Target position records:
● ● ● ● ●

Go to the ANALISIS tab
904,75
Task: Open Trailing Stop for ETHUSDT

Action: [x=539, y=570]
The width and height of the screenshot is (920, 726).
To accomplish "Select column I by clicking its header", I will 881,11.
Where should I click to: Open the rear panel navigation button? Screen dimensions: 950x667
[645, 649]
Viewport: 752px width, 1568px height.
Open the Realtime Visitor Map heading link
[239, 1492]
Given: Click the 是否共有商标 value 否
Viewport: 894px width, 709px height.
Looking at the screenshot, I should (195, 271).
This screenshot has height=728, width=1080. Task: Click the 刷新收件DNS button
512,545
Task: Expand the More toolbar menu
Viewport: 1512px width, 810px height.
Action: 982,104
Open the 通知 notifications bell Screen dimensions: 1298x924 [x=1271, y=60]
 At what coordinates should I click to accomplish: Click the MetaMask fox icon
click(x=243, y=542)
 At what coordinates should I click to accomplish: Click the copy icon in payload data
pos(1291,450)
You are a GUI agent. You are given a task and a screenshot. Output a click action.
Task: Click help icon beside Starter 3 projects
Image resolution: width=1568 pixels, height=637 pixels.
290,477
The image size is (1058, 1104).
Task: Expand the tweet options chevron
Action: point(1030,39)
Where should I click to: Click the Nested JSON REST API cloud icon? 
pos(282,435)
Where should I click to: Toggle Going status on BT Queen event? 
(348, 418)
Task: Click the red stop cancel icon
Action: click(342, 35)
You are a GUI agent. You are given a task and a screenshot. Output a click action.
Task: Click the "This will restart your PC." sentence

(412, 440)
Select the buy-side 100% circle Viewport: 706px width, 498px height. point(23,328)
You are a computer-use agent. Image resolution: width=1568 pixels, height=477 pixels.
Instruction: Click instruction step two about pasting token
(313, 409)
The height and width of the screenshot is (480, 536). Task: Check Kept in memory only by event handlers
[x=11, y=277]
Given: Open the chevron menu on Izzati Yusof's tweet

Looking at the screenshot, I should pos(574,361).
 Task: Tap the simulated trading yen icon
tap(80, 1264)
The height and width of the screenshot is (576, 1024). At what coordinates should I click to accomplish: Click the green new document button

● ● ● ● ●

Return each line of the items above that contains the string "coordinates". Case matters.

Result:
 At what coordinates should I click to accomplish: Click the MetaMask fox icon
 At what coordinates should I click to accomplish: Click the copy icon in payload data
The height and width of the screenshot is (576, 1024). At what coordinates should I click to accomplish: Click the green new document button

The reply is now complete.